*Source data*
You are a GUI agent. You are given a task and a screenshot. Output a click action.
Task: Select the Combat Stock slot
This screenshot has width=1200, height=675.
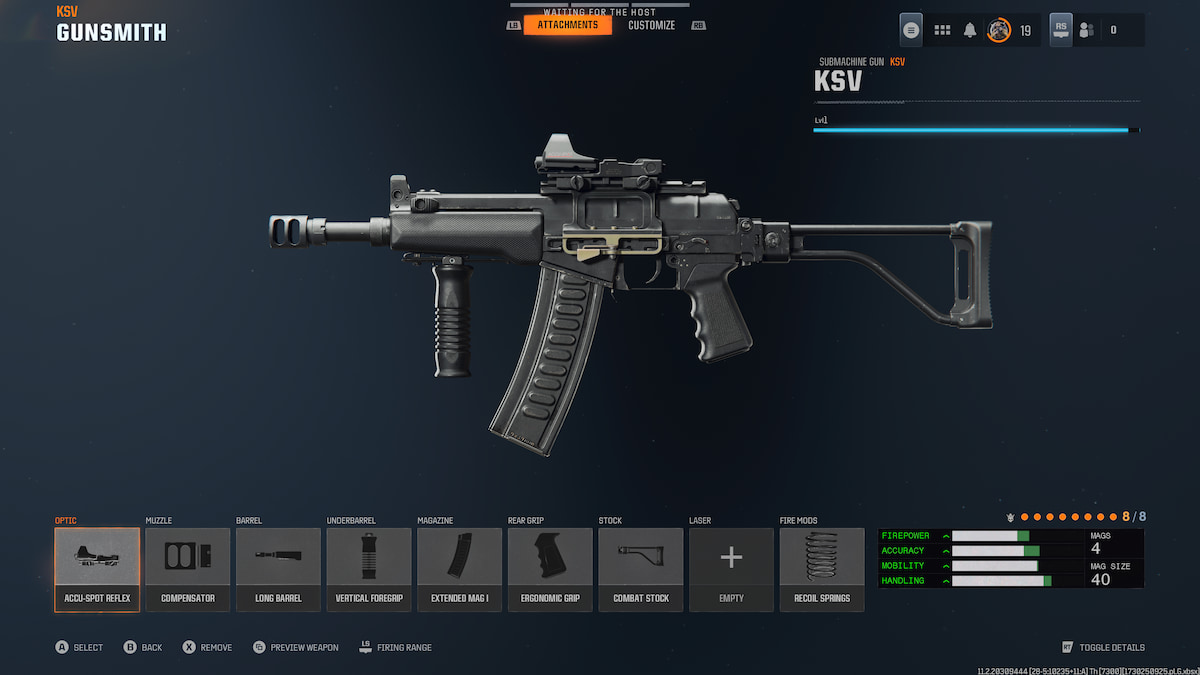click(641, 568)
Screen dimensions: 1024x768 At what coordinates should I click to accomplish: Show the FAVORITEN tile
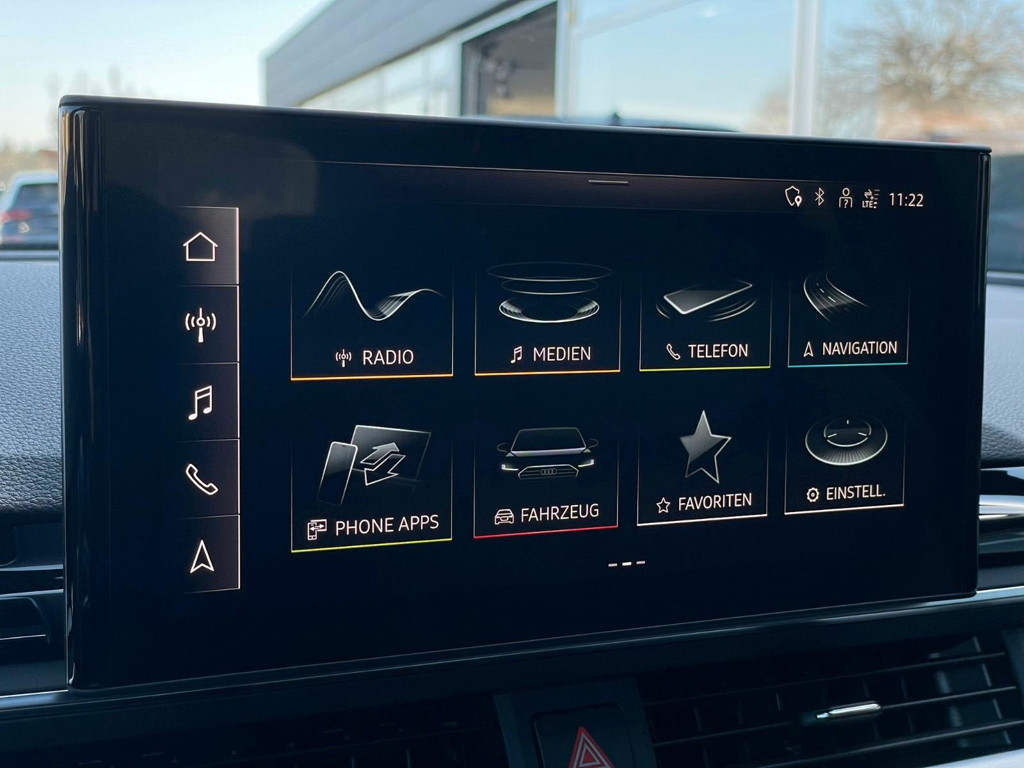(703, 468)
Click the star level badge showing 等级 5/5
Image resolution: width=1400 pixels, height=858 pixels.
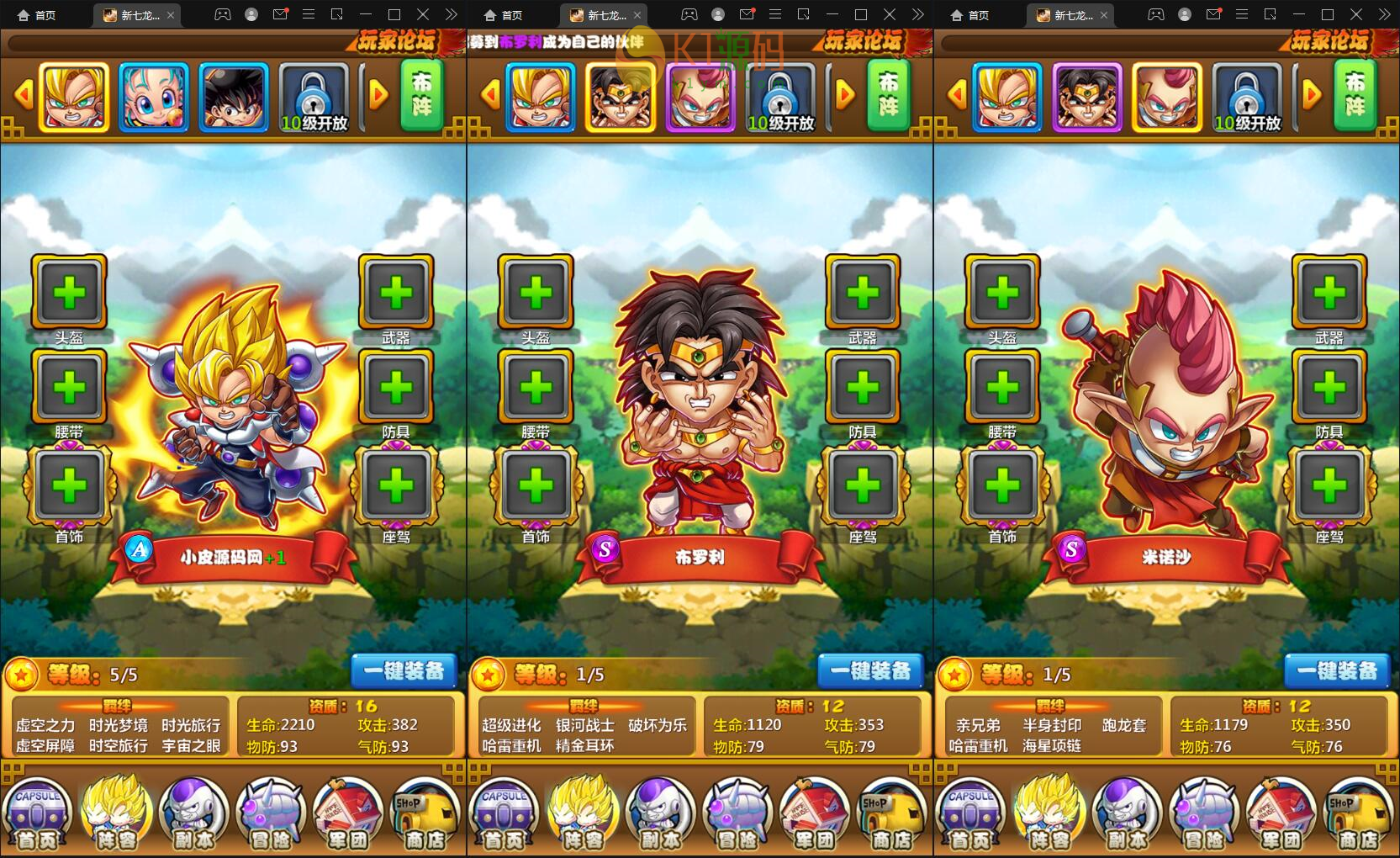click(x=23, y=674)
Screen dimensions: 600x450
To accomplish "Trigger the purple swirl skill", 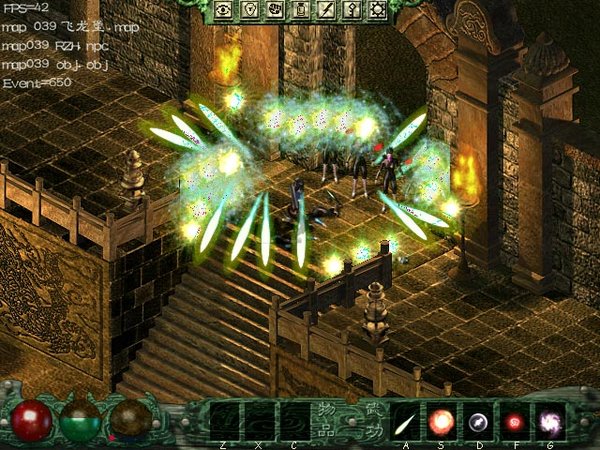I will click(549, 419).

*Instructions to follow*
List every line of the data above that contains the string "width", copying each one in full.

*Correct result*
This screenshot has width=1200, height=675.
Image resolution: width=1400 pixels, height=858 pixels.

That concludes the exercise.